Instead of just talking about making a game, we’re actually going to make a game.
Every 4 months a game jam called Ludum Dare takes place. It’s a contest that challenge developers to create an entire video game revolving around a given theme in 72 hours.
It’s an incredibly difficult task that only has two rules:
1. Work alone, or in a team.
2. Create a game in 72 hours.
The lack of rules might make the contest seem easy, but it’s not.
The average AAA video game takes years of development time. For instance, Call of Duty has a 3 year development cycle, with three separate studios. This allows them to turn out a game every year, and creates the illusion that game development takes a lot less time and effort than it actually does. They have months of preplanning, huge teams of experienced developers, and the funding to back it all.
With Ludum Dare, we’re going to have to condense the entire multi year cycle into 3 days.

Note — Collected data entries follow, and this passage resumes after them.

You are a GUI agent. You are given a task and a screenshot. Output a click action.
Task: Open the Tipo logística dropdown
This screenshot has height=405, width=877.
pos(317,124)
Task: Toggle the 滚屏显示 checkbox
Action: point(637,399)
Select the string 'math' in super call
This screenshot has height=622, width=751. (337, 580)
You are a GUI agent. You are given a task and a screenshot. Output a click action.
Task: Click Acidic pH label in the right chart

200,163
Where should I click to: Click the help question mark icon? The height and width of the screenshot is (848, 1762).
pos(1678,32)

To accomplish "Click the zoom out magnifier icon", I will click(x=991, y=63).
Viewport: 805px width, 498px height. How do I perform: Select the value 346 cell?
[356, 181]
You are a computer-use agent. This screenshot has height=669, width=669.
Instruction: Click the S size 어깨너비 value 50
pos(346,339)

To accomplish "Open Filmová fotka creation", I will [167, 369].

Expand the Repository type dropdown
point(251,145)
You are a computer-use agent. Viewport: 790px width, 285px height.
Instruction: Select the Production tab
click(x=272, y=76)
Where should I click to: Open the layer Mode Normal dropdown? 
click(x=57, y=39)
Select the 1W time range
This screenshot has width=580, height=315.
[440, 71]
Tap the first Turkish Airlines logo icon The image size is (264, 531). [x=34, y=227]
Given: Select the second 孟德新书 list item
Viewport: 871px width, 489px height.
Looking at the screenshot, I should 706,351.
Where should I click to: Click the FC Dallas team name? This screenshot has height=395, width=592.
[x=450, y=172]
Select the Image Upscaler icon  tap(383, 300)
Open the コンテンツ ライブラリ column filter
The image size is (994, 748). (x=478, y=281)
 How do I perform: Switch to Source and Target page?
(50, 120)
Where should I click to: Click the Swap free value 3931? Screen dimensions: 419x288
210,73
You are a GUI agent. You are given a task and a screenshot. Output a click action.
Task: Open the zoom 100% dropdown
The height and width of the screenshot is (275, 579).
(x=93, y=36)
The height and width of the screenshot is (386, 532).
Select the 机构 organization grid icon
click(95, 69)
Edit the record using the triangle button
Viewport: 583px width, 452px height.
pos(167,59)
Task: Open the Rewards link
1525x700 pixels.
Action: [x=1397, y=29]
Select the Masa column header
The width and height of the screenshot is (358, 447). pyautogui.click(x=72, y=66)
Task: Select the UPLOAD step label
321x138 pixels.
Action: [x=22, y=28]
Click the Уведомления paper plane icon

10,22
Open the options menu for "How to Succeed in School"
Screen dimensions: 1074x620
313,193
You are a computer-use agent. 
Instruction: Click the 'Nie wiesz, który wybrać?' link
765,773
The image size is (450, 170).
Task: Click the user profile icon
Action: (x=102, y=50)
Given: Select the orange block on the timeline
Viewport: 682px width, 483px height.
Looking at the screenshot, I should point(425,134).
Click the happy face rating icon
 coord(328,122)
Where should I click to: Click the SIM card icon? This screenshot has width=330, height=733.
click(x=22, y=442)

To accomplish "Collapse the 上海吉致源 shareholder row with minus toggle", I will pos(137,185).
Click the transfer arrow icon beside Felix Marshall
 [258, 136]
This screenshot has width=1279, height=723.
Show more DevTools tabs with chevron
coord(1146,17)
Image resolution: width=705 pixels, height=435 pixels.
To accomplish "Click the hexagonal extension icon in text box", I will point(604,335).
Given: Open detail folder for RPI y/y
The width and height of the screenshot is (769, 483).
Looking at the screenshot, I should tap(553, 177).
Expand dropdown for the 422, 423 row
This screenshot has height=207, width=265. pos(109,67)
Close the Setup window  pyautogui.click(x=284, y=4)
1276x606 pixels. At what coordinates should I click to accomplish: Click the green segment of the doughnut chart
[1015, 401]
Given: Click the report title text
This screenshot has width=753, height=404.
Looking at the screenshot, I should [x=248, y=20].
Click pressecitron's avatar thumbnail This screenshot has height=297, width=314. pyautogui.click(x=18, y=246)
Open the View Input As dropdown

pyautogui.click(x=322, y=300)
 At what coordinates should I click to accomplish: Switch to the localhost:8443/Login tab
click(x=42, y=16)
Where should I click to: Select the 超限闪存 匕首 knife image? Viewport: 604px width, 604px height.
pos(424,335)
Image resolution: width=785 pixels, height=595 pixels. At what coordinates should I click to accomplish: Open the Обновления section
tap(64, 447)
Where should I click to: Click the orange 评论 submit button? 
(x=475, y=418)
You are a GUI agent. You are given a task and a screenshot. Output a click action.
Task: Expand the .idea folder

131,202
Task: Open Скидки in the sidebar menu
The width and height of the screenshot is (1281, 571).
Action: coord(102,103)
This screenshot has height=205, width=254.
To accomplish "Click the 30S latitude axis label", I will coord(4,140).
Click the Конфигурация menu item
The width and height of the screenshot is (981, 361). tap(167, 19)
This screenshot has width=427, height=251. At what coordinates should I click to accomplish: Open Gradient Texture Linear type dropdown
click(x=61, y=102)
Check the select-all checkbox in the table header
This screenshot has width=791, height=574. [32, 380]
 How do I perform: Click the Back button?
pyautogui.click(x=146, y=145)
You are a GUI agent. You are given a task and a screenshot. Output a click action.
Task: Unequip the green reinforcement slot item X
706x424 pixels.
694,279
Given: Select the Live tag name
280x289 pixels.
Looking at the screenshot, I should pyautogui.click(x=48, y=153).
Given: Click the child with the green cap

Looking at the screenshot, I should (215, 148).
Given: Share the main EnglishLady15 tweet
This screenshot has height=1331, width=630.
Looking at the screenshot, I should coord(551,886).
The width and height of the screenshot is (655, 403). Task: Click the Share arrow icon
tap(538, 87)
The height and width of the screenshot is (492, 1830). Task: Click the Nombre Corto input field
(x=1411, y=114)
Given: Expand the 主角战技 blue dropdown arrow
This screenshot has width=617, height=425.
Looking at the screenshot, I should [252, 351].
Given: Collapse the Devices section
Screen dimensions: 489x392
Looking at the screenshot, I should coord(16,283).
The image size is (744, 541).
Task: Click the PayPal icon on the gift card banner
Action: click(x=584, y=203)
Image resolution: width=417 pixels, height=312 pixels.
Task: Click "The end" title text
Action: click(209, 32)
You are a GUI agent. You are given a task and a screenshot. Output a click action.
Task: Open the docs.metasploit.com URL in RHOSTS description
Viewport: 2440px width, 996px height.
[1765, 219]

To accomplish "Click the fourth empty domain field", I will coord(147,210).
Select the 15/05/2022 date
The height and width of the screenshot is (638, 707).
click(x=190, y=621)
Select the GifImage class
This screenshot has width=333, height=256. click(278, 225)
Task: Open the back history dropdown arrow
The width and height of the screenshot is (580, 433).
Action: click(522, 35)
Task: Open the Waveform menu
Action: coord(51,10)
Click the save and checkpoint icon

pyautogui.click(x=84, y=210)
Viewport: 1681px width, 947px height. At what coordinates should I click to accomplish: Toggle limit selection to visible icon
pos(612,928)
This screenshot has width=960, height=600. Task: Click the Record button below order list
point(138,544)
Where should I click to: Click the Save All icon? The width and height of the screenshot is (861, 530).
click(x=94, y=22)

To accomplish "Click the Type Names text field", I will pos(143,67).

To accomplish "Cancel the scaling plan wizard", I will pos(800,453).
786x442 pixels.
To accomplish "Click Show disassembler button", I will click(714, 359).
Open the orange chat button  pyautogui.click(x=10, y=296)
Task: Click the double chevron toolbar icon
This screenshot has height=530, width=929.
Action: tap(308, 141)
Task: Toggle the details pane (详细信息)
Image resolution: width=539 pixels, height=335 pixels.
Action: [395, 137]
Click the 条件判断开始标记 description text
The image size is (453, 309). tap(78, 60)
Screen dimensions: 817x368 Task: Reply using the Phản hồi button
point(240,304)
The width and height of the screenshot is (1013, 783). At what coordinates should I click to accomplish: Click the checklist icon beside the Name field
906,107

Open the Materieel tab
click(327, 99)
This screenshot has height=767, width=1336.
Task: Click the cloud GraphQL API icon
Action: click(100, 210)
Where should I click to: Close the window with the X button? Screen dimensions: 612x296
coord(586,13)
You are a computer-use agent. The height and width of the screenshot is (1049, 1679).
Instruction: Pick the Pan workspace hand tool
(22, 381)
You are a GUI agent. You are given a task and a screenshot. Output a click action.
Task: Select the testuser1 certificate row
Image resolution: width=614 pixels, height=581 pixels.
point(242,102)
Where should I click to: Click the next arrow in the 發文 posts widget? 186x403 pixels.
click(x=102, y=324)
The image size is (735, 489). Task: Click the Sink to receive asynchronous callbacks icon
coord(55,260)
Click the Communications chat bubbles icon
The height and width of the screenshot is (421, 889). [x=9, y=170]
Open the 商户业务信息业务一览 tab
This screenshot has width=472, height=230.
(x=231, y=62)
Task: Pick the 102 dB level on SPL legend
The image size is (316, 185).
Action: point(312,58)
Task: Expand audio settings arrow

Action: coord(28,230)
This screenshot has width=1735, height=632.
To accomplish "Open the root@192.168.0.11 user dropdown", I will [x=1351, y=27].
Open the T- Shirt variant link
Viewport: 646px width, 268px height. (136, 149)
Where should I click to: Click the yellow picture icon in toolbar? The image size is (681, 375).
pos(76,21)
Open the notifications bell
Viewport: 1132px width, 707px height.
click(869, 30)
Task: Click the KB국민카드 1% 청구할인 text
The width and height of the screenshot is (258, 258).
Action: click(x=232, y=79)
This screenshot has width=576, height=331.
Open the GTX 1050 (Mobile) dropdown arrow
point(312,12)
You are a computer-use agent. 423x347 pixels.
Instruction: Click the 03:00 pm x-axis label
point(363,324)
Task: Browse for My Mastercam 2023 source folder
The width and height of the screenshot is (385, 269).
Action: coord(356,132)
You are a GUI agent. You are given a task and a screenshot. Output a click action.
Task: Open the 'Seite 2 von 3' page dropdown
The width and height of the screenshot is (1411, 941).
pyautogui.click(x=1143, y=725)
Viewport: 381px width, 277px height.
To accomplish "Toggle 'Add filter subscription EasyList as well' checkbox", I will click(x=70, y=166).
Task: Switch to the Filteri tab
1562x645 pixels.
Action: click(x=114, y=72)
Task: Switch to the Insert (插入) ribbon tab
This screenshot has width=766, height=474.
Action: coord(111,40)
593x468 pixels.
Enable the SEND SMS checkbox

The theme for the challenge is announced at the start of the competition, which means we will have no time to prepare, and everything we do is on the clock.
Designing, programming, debugging, 3D modeling, texturing, animating, lighting, testing, scrapping, reworking, composing, sleeping, eating, crying, sitting and sound designing are some of the many things that have to be done in 72 hours.
We will start rooming together before the contest, have begun assembling a team, and started preparation on our development workflow with a game separate from the jam.
Obviously we will have full access to record and document the jam in our apartment for 3 days. We will be live streaming, using screen capture software to record the game from start to finish, and possibly using another camera to shoot a timelapse of the room we’ll be in.
If the project goes forward, we will need extra people to setup cameras, lights, and sound for an interview setting. These will be setup before the jam begins and remain static for the duration of the contest. Interviews with those of us working on the game will take place every few hours, and will answer what we’re currently working on, how the project is coming, if we’re encountering problems, and how we plan on fixing them.
We both have some development experience, and are excited to take on this challenge as a team.
The next jam starts April 17th.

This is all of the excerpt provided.